*WORK INSTRUCTIONS*
(1) List every prerequisite named in the disaster recovery guide below.
(2) Pick up the disaster recovery guide below from the point where it stops.

Version: v0.8.0

Disaster Recovery for PGVector Langchain Application with Percona PostgreSQL

Prerequisites

AWS Cli
yq
kubectl
Nova Control Plane installed with 3 workload clusters connected

The paths to files will be defined relatively to try-nova root directory.

Setting Up S3 Access for Backups

Our first step involves setting up an S3 bucket for backups. Follow these commands to create a bucket and configure access:

Create S3 bucket

REGION=eu-west-2

aws s3api create-bucket \
    --bucket nova-postgresql-backup \
    --region $REGION \
    --create-bucket-configuration LocationConstraint=$REGION

Create IAM Policy:

aws iam create-policy \
    --policy-name read-write-list-s3-nova-postgresql-backup \
    --policy-document file://examples/percona-disaster-recovery/s3-policy.json

List Policies to Verify:

aws iam list-policies --query 'Policies[?PolicyName==`read-write-list-s3-nova-postgresql-backup`].Arn' --output text

Create User and Attach Policy:

aws iam create-user --no-cli-pager --user-name s3-backup-service-account

POLICYARN=$(aws iam list-policies --query 'Policies[?PolicyName==`read-write-list-s3-nova-postgresql-backup`].Arn' --output text)

[Collected data entries]
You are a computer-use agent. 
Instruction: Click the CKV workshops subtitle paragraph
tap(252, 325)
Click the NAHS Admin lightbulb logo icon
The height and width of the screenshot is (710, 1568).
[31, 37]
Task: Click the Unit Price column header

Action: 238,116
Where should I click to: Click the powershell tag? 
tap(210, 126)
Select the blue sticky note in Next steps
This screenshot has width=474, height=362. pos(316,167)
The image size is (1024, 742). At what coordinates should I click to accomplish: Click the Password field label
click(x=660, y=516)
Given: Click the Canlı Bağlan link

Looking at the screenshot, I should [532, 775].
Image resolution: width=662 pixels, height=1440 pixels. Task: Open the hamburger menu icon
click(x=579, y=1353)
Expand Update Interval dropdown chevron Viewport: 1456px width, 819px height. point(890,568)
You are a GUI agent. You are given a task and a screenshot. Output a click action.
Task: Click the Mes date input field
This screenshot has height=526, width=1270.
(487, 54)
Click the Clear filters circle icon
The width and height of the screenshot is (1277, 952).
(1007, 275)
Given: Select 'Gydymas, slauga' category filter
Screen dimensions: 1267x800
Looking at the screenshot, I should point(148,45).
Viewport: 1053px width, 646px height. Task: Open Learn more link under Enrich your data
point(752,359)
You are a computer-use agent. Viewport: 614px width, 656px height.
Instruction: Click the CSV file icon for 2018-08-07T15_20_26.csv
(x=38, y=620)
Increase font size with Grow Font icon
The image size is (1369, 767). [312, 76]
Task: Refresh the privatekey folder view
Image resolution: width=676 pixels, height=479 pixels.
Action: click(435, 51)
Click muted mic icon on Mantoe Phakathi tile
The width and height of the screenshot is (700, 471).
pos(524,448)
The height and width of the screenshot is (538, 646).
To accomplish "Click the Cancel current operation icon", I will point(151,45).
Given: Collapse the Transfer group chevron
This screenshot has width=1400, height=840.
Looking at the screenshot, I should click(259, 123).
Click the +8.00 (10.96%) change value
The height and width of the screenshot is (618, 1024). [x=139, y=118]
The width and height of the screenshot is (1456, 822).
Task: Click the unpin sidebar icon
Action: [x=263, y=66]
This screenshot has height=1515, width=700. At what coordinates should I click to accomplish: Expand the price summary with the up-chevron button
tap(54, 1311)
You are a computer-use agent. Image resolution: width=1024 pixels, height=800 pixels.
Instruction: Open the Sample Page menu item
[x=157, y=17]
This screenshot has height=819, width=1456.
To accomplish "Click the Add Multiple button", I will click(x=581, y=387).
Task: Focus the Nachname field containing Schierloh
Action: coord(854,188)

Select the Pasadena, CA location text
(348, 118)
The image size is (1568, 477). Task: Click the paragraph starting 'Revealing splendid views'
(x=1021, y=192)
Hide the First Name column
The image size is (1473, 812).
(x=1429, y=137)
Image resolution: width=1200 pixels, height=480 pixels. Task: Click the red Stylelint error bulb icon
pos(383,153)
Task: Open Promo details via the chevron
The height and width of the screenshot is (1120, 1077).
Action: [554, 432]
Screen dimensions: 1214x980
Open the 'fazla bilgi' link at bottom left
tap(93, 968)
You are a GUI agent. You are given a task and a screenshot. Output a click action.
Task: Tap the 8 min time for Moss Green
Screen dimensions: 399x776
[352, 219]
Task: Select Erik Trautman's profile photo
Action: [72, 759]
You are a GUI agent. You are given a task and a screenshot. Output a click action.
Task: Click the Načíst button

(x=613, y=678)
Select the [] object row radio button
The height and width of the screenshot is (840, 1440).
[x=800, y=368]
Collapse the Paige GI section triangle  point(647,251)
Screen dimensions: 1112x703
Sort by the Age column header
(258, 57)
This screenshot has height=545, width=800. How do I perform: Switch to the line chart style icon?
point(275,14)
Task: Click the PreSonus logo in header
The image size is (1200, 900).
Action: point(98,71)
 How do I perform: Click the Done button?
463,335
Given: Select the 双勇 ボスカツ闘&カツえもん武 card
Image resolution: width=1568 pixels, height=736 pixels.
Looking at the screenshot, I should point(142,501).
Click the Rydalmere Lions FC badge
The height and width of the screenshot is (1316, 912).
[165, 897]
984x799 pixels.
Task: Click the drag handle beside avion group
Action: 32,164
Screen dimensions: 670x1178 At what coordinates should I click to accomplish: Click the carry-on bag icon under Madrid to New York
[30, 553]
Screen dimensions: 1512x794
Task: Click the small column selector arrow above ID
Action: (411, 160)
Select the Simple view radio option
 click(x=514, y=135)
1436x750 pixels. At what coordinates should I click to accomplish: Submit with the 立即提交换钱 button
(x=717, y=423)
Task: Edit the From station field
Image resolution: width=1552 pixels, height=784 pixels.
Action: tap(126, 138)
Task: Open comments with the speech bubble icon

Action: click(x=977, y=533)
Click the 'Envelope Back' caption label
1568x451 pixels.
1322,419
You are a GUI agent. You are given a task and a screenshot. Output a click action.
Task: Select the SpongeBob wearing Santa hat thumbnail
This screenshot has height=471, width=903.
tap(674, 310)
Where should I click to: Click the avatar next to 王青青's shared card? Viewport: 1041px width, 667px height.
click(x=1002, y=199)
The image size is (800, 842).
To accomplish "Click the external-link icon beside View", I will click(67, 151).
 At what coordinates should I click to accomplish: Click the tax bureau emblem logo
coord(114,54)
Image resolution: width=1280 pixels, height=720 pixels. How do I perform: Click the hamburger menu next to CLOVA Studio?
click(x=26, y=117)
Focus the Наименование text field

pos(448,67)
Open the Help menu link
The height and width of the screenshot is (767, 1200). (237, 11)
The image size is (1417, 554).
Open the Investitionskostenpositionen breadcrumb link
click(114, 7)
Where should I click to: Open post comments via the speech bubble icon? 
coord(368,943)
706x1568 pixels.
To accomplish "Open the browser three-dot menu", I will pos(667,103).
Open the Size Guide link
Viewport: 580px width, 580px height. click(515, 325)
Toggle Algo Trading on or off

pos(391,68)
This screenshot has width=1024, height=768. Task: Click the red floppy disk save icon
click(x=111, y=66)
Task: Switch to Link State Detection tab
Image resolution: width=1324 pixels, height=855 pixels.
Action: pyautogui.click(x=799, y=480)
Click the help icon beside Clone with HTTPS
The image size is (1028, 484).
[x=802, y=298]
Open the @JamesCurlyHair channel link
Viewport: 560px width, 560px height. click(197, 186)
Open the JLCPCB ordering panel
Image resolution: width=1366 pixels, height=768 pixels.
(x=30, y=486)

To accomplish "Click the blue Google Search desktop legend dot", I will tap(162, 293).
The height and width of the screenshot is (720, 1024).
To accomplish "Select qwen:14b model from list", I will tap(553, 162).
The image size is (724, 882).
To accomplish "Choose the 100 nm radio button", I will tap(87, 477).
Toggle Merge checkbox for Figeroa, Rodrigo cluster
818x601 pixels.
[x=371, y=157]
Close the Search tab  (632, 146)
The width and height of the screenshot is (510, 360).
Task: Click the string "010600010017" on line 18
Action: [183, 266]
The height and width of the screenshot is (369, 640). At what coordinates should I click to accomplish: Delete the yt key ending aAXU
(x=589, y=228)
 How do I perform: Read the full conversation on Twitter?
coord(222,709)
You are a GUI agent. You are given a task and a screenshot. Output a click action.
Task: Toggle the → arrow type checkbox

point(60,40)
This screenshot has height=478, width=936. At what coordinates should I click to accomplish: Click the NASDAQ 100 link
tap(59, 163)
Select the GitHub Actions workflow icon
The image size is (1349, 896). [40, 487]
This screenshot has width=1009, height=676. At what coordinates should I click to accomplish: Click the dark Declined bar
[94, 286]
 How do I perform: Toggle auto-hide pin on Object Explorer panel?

*ANSWERS TO THE PROBLEMS*
(1)
AWS Cli
yq
kubectl
Nova Control Plane installed with 3 workload clusters connected

(2)
aws iam attach-user-policy \
    --policy-arn $POLICYARN \
    --user-name s3-backup-service-account

aws iam create-access-key --user-name s3-backup-service-account

NOTE Before rerunning this tutorial make sure that used bucket is empty.

{
    "AccessKey": {
        "UserName": "s3-backup-service-account",
        "AccessKeyId": "AKIAXXXX",
        "Status": "Active",
        "SecretAccessKey": "VaC0xxxx",
        "CreateDate": "2023-12-13T13:59:34+00:00"
    }
}

Note down the AccessKeyId and SecretAccessKey values and substitute in examples/percona-disaster-recovery/template-s3-bucket-access-key-secret.txt

base64 -i examples/percona-disaster-recovery/template-s3-bucket-access-key-secret.txt

Place output in examples/percona-disaster-recovery/s3-access-secret.yaml

Uploading pgvector Postgres extension

In order to use pgvector we need to place it in s3 so that Percona operator can find it and install it. In this example we'll use the same s3 bucket as we do for backups, just for simplicity. To do that, simply run

aws s3 cp --profile my-aws-profile --endpoint-url http://172.18.255.240:9000 examples/percona-disaster-recovery/pgvector-pg15-0.5.1.tar.gz s3://nova-postgresql-backup/pgvector-pg15-0.5.1.tar.gz

Installing Percona PostgreSQL Operator

Now let's install the Percona PostgreSQL Operator and set up the clusters:

Create Schedule Policies: Below policies will schedule PostgreSQL Operator to cluster 1 and 2, primary PostgreSQL cluster to 1 and standby to 2. HaProxy will be also scheduled to cluster 2.

kubectl --context nova create -f examples/percona-disaster-recovery/schedule-policies.yaml

Clone Percona PostgreSQL Repository:

REPO_DIR="percona-postgresql-operator"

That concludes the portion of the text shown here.